L’IA, nouvelle reine de Silicon Valley, dévore milliards et perspectives. Nvidia, Google, Microsoft : la ruée vers l’or numérique explose les compteurs. Coût astronomique, consommation électrique folle : l’intelligence artificielle fait trembler les lignes. Quand les centrales nucléaires deviennent les poumons secrets de cette révolution technologique.

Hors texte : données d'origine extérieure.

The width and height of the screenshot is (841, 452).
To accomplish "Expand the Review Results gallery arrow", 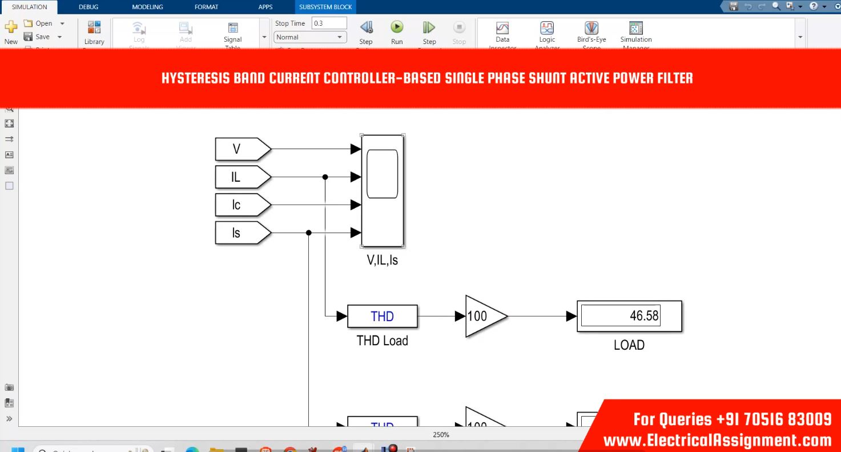I will (x=800, y=37).
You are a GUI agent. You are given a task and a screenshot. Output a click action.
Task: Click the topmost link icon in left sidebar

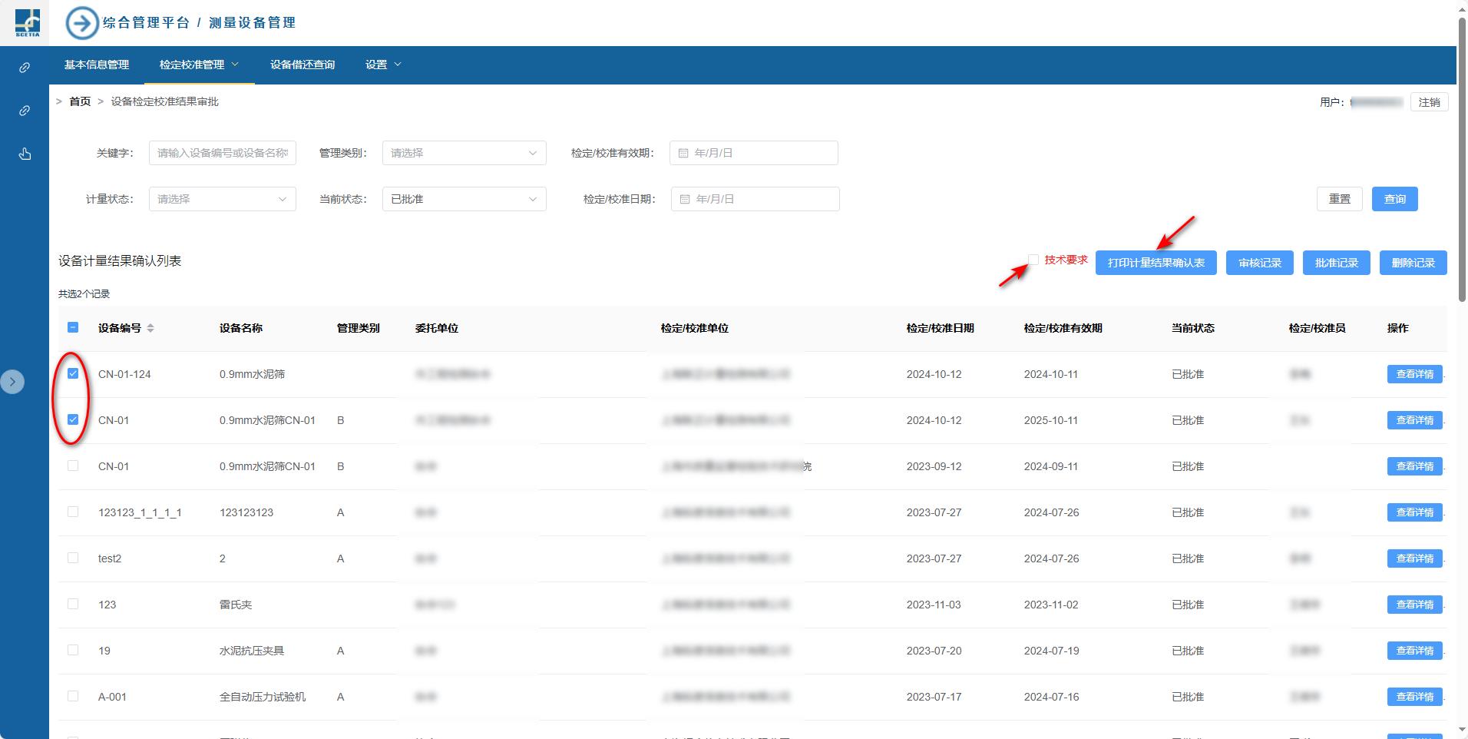pos(25,68)
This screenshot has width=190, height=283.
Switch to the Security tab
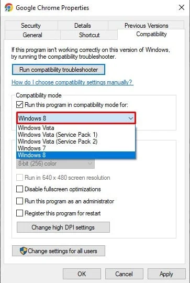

Depuis le lancement de Chat GPT à la fin 2022, elle est décidément incontournable, cette intelligence artificielle, IA pour les intimes. Les entreprises qui ne l’adoptent pas sans délai sont promises à rester à la traîne, voire à disparaître, affirme-t-on. Et après la relecture, c’est l’écriture, et même la création dans son ensemble, qui vivent une véritable révolution. Les investisseurs ne peuvent rester à l’écart : ce sont les « 7 magnifiques », les divas technologiques américaines, qui font la pluie (en 2022) et surtout le beau temps à Wall Street. Sous la conduite de Nvidia, le fabricant des semi-conducteurs pour jeux vidéo devenus indispensables à l’IA. Son cours de bourse a été multiplié par 10 en un peu plus de deux ans et, à 3.600 milliards de dollars, il est devenu la plus grosse entreprise du monde !
Beaucoup plus cher que l’être humain
Le phénomène IA présente toutefois d’autres facettes, moins connues. Ainsi son coût suscite-t-il parfois quelques frayeurs. On l’avait observé l’été dernier quand, en trois bonnes semaines à peine, les 7 magnifiques ont globalement perdu pas moins de 18 % de leur valeur en bourse. Même Nvidia fut de la partie, l’empereur des semi-conducteurs lâchant 5,6 % sur la seule séance du 11 juillet. Une partie de l’explication tient aux déclarations triomphalistes de plusieurs de ces entreprises, fières d’affirmer investir des sommes colossales dans le développement de l’IA. Alphabet (Google) affichait ainsi 13,2 milliards de dollars pour le seul 2e trimestre, un montant sensiblement supérieur aux attentes des analystes.
Pour la société-mère de Google comme pour d’autres géants de la technologie, ces annonces eurent un effet sans doute inverse à celui escompté : les investisseurs s’inquiétèrent de l’ampleur de ces investissements, doutant un peu de leur rentabilité. À la fin de l’an dernier, Alphabet a fait la synthèse de ses investissements tournant autour de l’IA : 50 milliards de dollars sur l’année 2024. Le 5 janvier dernier, c’est Microsoft qui lançait un programme de 80 milliards à destination de l’IA, largement axé sur les data centers.
La semaine dernière, la question du coût de l’IA a reçu un autre éclairage. Sam Altman, le patron d’OpenAI, l’entreprise qui a lancé ChatGPT, a affirmé que sa version Pro, vendue 200 dollars par mois, coûtait de l’argent à OpenAI au lieu d’en rapporter. Raison ? Les entreprises en font un usage excessif !
Certains analystes estiment que le coût d’une demande à ChatGPT peut s’avérer 10 fois supérieur à celui d’une recherche sur Google. L’outil le plus puissant d’OpenAI a récemment (largement) battu le facteur humain dans un test, mais les auteurs de ce dernier ont observé qu’il consommait pour 1.000 dollars de puissance informatique pour une tâche qui coûterait 5 dollars en main-d’œuvre humaine. Voilà qui pose question…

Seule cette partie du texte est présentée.